Thankfully there is a solution. The ocean itself acts as a giant rain catcher. Water that falls as rain is fresh water, like the water we drink. Most of the ocean however, is very salty. So the more rain that falls, the fresher the ocean water gets and the more evaporation that occurs the saltier the ocean water gets. Oceanographers can measure just how salty the water in the ocean is and have been doing so regularly for more than 50 years now. The question remains however, how do you turn measurements of the salinity of the ocean into measurement of how much rain has fallen?

Well, by looking all around the globe and counting up how much more salty water there is and how much fresh water there is, researchers can estimate how much water has been evaporated in one place and fallen as rain in another. The researchers involved in this project will do this using all the observations of salinity in the ocean taken over the last 50 years. They will estimate just how much rainfall has changed. They will compare this with computer models which are commonly used to predict what will happen in the future to see how accurate they are and how they can be improved.

Planned Impact

Understanding the water-cycle is of fundamental societal importance. Rainfall and evaporation influence food security, extreme events, public health, energy, and ultimately the habitability of many regions of the globe.

The hypothesis presented in this study is that the change in the water cycle experienced by the climate system over the last 50 years is larger (more rainfall and more evaporation) than that predicted by the current generation of IPCC class climate models. We hypothesise that there is not only disagreement between models, but that these models may be consistently biased towards weaker hydrological cycle responses.

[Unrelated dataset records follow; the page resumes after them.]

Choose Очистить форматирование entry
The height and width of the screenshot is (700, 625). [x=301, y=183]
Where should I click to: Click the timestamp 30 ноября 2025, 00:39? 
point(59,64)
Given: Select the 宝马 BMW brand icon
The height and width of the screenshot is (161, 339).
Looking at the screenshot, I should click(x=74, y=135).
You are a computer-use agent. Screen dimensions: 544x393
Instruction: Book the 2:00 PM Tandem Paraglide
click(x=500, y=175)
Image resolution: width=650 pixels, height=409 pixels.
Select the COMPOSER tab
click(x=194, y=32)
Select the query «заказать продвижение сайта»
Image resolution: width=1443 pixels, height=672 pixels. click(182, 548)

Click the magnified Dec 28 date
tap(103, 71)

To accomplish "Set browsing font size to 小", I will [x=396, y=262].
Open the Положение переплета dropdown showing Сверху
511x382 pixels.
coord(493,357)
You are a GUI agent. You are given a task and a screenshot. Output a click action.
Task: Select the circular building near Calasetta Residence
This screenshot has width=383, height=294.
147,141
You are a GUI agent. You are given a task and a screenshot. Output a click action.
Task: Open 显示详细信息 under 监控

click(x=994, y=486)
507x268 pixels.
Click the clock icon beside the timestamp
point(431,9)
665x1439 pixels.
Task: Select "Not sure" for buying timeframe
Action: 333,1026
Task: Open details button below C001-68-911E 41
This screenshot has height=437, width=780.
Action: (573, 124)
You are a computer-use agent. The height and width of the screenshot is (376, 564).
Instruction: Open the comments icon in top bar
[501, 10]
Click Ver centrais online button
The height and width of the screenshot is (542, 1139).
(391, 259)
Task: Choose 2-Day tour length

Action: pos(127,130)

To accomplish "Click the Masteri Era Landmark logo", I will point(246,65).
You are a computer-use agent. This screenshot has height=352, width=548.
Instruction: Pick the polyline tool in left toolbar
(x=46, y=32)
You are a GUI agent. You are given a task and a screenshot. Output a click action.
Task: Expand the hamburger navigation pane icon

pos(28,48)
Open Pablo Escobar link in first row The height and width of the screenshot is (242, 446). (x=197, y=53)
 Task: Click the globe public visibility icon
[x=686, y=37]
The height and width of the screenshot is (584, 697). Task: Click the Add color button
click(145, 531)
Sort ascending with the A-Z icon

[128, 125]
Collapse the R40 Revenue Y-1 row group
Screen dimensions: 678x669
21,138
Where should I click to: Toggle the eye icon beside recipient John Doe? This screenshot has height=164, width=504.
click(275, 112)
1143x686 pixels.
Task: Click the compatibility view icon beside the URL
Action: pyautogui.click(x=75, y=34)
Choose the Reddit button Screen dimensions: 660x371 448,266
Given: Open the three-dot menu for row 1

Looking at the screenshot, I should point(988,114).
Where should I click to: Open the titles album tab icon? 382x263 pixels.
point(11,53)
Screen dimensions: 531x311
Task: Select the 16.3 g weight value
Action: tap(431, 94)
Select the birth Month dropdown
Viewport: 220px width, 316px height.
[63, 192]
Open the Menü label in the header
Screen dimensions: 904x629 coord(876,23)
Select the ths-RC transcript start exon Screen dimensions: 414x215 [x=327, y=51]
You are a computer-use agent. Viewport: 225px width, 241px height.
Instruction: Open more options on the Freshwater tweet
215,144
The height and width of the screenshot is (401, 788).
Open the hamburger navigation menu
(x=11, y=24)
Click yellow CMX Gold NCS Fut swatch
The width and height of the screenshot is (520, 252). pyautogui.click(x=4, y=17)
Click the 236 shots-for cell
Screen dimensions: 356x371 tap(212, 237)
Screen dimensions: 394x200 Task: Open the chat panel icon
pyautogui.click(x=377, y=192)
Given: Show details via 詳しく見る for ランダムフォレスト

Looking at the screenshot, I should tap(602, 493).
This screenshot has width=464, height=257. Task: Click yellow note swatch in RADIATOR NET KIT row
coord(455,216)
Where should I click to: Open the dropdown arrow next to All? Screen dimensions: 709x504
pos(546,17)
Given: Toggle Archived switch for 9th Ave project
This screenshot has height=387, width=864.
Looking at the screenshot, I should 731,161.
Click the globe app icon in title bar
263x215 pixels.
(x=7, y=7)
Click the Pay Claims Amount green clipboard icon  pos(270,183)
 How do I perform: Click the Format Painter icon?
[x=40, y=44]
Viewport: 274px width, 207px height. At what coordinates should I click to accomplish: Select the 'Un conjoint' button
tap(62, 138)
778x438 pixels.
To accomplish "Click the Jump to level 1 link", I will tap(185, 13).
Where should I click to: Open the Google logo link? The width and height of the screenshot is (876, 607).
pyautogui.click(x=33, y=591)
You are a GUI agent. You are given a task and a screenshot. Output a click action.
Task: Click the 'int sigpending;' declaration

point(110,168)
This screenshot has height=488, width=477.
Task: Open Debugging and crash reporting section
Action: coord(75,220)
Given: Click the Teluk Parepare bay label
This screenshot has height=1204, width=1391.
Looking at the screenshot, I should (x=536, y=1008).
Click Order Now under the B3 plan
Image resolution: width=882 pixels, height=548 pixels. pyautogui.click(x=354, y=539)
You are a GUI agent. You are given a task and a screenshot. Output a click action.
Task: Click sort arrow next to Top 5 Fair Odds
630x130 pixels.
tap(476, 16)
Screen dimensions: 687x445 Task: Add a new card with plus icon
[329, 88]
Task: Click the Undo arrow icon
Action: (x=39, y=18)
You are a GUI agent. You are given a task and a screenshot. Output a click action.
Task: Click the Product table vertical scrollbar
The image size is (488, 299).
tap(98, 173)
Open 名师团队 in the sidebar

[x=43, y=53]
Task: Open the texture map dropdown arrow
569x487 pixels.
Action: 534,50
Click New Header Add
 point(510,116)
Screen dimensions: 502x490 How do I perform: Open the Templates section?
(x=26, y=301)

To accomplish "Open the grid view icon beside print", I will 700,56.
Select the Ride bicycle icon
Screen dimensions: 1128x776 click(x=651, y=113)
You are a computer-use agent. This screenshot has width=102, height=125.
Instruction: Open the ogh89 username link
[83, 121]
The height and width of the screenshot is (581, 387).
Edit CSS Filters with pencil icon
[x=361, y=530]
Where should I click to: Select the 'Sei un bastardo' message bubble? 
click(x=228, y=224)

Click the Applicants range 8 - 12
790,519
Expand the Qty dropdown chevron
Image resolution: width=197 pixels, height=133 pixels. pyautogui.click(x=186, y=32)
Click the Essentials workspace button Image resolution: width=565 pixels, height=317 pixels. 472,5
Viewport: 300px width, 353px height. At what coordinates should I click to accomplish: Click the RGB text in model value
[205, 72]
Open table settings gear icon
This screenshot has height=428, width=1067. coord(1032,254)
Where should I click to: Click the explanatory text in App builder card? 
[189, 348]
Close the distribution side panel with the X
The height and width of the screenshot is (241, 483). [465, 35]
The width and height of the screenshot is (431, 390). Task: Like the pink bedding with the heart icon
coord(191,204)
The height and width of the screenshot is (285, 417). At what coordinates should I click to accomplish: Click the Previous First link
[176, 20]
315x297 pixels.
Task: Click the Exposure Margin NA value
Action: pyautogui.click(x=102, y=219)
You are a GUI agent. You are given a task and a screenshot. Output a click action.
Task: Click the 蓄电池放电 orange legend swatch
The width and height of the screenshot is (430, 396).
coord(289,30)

If this hypothesis is confirmed or if additional weight is brought to it, the impact will be far reaching. Organistions which make use of IPCC predictions of hydrological cycle change will learn more about their accuracy. Governments, agricultural firms, global insurers and organisations concerned with global health and security will all be impacted.

Publications

10 25 50
 
Description The wet regions of the earth are getting wetter and dry regions are getting drier (the 'hydrological cycle' is intensifying) but it is happening at a slower rate than previously thought. Also, because of the warming of the ocean surface, and a consequent decrease in the mixing between the surface and deep ocean, there is an additional increase in the salinity contrasts in the surface ocean over and above that resulting from the intensification of the hydrological cycle.
Exploitation Route The novel methods used here based on interpretation of the oceanic distribution of waters of different salinities can be used to validate the ocean component of climate models (in terms of seeing whether they are giving the correct salinity distribution and hydrological cycle) and therefore to critically evaluate their projections of the response of the Earth to increased atmospheric C02.